Arla Mistica - 2012 Willena Stanford Diversity Award Winner
Arla Mistica has found a way to bring balance to her exceptionally active college life.
She simply dances away the stress.
After abandoning ballet as a teenager in her homeland of the Philippines, Mistica has rediscovered her joy for the artistic form of dance while schooling at the University of Wyoming, using arabesques and chasses to help maintain her focus and strengthen her drive to succeed.
"I've heard people say they do an activity as an escape, but I never really got that. I was like, ‘What are you talking about?'" says Mistica, the 2012 winner of UW's Willena Stanford Commitment to Diversity Award. "But when I started dancing again, on the first day of class, that's really how I felt.
"That's how I see dance now. It really is a chance for me to get away from stress."
While Mistica's tireless efforts to champion diversity in the UW community have led to some of that stress, her work also has garnered respect from faculty, staff and students and now recognition from the university.
Named in honor of Willena Stanford, an inspirational former UW instructor in African American and Diaspora Studies, the diversity award is given annually to a student who has made significant contributions to increase awareness of diversity on the UW campus. She received the award this month during Days of Dialogue, the university's yearly observance of the continuing impact of the life of Martin Luther King, Jr.
"I think Arla has really blossomed here at the University of Wyoming. She is a quiet spirit but an extremely bright and capable young woman who has stepped up to take leadership and make a difference," says Dolores Cardona, UW associate dean of students. "She really is so deserving of this award. Much like Willena Stanford herself, Arla has made a strong commitment to diversity and followed through in an effort to make UW a better place for all students."
Since coming to UW after graduating from Wheatland High School -- her family moved from Manila to the heart of Platte County when she was 14 -- Mistica has worked with the Multicultural Student Leadership Initiative, first as a mentee and now as a mentor; served in a leadership role with the Asian American Pacific Islander Association; and been a member of Amnesty International.
"The extracurricular activities have their rewards but even they get stressful," she says with a smile.
That's why Mistica has made time in her busy schedule for dance, both ballet and jazz classes. She encourages her fellow UW students to also find a positive way, possibly through a club or another campus activity, to relieve their potential worries.

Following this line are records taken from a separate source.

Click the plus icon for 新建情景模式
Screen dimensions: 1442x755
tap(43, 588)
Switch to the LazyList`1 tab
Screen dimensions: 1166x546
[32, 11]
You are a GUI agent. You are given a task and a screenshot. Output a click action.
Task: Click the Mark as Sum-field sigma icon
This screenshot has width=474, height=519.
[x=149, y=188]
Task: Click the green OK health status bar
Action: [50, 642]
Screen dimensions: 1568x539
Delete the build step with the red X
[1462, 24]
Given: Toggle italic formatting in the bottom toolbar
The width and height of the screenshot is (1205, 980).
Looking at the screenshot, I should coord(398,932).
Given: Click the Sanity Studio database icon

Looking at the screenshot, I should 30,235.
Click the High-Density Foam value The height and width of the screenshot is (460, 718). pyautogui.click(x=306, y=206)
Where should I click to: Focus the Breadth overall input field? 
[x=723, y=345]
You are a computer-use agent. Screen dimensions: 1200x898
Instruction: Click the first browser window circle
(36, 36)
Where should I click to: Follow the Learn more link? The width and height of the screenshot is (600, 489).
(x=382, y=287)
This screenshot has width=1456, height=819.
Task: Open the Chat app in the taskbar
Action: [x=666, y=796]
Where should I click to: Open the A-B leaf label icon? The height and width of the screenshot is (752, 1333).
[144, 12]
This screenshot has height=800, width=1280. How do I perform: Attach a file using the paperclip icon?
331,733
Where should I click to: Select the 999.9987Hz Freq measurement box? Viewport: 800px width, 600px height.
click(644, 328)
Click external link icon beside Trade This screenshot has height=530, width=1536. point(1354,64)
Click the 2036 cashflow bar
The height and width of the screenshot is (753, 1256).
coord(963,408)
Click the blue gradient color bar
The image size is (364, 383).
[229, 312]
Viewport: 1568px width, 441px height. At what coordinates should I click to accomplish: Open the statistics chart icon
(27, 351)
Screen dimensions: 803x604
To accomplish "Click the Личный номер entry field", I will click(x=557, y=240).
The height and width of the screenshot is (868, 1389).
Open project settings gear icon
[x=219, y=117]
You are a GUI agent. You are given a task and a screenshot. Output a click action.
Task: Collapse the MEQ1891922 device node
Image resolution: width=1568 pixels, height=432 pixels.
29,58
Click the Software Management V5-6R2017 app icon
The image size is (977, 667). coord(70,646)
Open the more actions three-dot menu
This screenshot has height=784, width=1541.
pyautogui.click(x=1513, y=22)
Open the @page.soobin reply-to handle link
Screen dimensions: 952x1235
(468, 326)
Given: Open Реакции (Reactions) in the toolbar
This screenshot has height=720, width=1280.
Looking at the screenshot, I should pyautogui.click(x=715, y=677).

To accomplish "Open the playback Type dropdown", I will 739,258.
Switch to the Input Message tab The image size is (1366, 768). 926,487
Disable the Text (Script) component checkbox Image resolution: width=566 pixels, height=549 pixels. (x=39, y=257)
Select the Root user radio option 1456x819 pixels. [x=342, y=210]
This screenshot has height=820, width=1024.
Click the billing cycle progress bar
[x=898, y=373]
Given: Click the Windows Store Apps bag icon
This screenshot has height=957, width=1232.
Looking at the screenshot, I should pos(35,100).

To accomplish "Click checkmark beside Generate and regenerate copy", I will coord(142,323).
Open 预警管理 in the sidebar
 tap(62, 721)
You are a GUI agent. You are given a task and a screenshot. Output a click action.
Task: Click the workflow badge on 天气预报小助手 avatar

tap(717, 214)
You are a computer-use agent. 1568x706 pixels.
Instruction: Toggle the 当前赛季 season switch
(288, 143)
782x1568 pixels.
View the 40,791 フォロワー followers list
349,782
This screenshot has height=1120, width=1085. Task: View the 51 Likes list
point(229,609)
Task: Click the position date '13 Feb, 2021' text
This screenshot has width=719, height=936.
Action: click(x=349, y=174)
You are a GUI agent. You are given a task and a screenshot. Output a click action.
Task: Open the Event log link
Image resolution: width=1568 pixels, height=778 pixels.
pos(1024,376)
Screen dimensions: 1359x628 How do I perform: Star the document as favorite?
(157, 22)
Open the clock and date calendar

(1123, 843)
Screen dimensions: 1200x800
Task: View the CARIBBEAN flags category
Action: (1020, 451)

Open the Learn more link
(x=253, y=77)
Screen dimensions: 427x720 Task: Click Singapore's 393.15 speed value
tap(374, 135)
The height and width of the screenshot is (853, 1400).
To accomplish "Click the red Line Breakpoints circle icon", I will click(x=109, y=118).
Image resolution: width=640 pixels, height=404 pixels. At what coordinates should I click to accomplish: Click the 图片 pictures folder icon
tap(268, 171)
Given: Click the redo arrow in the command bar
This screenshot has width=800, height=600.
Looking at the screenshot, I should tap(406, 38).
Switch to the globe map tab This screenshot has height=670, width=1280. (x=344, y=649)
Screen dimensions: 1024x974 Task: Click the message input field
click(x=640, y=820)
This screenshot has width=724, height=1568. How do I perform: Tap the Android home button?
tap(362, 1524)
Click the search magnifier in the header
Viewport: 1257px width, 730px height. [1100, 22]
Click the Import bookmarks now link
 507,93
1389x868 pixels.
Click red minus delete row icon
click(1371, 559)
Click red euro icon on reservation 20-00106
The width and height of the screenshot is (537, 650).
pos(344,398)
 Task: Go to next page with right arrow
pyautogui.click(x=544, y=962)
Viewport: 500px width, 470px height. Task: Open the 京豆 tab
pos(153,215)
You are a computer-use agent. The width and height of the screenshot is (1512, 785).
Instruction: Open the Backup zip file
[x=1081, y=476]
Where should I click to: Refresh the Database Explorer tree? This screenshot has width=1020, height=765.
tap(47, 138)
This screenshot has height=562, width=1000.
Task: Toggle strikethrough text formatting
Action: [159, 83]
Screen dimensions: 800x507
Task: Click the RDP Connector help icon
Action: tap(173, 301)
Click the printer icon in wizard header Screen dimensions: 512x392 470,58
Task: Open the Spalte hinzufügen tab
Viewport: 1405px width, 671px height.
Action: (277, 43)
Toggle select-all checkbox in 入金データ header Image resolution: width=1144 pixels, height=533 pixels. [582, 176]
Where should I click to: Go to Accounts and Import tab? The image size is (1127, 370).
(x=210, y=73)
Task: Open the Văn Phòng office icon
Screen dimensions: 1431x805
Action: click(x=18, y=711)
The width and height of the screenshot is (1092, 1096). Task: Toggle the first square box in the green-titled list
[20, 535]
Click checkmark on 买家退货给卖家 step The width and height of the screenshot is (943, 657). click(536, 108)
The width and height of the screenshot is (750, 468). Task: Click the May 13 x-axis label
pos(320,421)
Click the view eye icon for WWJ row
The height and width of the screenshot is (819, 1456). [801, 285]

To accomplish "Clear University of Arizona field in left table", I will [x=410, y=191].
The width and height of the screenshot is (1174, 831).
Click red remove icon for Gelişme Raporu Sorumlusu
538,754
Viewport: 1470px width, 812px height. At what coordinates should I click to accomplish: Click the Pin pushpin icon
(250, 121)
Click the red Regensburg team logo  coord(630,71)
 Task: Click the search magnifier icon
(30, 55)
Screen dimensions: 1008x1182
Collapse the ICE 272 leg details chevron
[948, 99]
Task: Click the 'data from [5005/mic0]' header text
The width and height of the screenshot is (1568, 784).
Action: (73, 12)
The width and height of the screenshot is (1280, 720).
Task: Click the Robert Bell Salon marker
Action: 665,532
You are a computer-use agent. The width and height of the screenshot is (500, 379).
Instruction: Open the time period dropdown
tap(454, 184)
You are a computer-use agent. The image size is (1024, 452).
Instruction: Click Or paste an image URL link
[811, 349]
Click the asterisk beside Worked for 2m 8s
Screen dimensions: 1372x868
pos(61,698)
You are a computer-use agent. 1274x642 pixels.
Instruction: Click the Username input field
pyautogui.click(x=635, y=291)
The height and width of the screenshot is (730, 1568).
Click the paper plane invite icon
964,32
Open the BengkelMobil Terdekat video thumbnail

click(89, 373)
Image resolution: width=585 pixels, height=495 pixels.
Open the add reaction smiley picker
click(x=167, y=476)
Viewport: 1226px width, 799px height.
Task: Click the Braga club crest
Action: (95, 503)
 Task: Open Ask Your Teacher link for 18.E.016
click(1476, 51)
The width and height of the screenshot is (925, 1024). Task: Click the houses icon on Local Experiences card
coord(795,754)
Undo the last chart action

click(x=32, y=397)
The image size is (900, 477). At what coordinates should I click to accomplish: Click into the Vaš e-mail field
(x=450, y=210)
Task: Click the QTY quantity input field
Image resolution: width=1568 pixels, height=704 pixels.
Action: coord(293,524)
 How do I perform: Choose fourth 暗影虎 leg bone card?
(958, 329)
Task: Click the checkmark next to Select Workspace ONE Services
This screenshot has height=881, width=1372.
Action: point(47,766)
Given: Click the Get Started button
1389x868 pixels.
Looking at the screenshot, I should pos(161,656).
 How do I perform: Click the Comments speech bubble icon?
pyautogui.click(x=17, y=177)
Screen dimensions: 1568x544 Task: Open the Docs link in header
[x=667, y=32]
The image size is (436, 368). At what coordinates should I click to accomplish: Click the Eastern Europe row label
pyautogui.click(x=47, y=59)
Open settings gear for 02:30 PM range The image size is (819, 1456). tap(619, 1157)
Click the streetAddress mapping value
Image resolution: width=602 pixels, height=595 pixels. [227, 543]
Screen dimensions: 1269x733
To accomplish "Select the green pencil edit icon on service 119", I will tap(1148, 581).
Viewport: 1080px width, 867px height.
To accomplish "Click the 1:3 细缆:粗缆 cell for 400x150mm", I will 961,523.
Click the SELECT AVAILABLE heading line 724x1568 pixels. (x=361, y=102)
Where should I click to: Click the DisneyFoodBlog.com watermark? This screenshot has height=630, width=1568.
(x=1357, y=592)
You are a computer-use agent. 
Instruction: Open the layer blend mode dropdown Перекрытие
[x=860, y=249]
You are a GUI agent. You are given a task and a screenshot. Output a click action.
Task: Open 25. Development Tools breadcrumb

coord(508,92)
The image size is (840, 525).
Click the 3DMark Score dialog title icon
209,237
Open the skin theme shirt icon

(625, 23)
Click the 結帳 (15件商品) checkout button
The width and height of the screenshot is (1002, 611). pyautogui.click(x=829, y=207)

"It's not only something I really enjoy but it's my one stress reliever," says Mistica, whose goal is to attend medical school and become a physician. "Last semester, I told myself, ‘I should have done this my freshman year. I could have gotten a minor in dance.' But if I would have done that, I think it would have taken the enjoyment out of it."
Previous winners of the Stanford Award include Sydney Ezell, Zanyaille Lyons, Helen Chanthongthip, Adriana Magana, Jeremy Joseph and Tracy Montanez. The annual winner receives a $500 gift card for the UW Bookstore from the Martin Luther King, Jr./Days of Dialogue steering committee.